PROBLEM TO WORK ON:
Of all the lines in the entries below, give again exactly those starting at the line containing "Image resolution: width=868" and ending at the line containing "Task: Choose the 节日悬挂装饰 screen saver", both ends included, and no others.

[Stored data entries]
···

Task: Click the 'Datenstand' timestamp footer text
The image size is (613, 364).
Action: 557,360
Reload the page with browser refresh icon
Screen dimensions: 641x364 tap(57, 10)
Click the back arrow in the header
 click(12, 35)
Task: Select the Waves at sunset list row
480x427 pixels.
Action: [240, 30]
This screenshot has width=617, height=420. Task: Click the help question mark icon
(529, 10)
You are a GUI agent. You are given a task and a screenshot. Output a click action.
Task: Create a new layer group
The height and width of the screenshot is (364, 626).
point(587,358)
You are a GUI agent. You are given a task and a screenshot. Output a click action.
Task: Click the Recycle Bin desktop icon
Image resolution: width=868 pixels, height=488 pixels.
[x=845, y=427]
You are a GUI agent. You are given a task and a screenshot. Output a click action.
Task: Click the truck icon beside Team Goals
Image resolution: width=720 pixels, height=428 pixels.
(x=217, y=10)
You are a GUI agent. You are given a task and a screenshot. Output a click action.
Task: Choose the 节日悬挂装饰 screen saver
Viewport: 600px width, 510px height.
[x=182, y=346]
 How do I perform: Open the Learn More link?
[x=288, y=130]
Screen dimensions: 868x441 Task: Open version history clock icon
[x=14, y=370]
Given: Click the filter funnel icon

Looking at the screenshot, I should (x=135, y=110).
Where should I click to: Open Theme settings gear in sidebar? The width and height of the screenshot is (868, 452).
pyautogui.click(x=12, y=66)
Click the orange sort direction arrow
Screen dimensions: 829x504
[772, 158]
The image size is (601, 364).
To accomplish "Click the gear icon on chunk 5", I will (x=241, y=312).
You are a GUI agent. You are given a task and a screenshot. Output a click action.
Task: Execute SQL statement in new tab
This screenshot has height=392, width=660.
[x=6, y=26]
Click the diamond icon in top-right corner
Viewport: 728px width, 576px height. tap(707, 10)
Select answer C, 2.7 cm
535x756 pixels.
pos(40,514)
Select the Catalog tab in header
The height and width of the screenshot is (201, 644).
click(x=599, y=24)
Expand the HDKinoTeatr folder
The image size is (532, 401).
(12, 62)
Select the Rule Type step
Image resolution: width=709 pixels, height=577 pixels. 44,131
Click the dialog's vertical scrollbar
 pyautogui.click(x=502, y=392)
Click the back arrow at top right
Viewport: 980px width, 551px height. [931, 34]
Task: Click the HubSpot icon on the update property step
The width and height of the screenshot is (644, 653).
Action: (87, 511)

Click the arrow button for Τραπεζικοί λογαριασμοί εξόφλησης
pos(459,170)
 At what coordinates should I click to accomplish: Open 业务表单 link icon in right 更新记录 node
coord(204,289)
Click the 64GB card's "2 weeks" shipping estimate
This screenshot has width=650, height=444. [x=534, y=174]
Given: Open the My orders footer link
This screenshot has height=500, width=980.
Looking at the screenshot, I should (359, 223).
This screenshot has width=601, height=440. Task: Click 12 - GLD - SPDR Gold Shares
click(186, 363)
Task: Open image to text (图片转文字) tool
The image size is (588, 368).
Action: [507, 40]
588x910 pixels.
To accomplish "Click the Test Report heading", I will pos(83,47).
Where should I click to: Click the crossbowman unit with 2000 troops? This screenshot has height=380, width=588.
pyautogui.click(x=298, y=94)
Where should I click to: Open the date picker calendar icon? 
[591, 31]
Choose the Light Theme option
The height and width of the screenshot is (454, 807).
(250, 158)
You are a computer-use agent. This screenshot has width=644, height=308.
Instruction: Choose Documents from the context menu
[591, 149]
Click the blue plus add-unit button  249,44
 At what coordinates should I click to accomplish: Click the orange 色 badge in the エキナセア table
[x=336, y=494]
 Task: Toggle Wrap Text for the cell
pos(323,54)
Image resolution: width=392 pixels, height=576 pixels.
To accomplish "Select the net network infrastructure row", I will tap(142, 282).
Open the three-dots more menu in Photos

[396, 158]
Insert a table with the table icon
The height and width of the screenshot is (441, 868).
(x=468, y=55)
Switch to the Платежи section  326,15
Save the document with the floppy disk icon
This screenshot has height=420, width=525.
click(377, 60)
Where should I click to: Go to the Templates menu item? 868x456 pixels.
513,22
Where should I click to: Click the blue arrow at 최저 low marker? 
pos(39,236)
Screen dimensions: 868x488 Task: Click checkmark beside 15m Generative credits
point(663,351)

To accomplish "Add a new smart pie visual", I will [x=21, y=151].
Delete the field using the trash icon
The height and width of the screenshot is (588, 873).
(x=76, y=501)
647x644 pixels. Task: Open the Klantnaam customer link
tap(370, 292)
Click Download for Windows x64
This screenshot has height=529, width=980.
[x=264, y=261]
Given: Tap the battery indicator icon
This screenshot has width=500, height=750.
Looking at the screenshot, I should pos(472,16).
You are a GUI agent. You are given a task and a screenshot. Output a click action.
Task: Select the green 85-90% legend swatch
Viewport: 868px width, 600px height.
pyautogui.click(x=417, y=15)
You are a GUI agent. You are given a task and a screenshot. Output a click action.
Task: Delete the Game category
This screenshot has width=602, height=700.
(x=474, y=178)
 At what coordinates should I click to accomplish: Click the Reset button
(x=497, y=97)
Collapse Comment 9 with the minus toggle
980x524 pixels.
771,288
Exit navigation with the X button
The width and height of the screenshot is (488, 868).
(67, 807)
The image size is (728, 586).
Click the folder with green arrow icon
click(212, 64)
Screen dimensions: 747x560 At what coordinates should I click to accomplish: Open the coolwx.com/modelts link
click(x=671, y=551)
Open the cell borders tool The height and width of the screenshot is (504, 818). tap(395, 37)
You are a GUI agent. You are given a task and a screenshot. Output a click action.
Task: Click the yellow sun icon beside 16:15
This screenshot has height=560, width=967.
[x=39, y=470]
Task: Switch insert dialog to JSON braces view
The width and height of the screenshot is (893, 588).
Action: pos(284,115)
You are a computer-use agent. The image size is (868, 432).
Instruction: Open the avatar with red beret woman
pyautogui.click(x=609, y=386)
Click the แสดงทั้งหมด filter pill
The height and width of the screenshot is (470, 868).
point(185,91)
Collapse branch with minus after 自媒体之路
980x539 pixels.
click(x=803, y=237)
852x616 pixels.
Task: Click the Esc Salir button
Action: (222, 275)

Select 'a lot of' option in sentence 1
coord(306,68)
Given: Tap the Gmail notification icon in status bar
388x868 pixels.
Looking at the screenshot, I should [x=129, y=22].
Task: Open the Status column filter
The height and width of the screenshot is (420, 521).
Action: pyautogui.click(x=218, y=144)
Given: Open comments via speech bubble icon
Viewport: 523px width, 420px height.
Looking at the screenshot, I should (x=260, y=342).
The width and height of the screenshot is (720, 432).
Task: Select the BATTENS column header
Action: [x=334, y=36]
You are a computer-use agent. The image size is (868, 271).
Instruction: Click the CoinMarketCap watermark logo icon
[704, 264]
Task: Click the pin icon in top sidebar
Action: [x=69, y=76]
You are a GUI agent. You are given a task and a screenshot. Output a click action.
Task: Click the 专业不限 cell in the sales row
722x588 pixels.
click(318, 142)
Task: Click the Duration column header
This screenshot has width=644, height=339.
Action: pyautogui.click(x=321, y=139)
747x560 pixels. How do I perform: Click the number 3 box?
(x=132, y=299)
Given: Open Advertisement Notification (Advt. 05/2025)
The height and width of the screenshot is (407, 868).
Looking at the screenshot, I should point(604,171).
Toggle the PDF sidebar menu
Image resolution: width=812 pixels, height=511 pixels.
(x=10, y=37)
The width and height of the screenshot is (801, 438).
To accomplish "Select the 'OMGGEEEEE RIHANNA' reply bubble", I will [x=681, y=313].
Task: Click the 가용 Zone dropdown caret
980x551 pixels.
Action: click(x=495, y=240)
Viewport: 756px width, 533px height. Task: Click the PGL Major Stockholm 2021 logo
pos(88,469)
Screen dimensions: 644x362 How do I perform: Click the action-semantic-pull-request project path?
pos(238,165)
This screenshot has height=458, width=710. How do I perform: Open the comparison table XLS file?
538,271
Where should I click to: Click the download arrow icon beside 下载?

···

RESULT OF THE EXERCISE:
Image resolution: width=868 pixels, height=488 pixels.
[x=845, y=427]
You are a GUI agent. You are given a task and a screenshot. Output a click action.
Task: Click the truck icon beside Team Goals
Image resolution: width=720 pixels, height=428 pixels.
(x=217, y=10)
You are a GUI agent. You are given a task and a screenshot. Output a click action.
Task: Choose the 节日悬挂装饰 screen saver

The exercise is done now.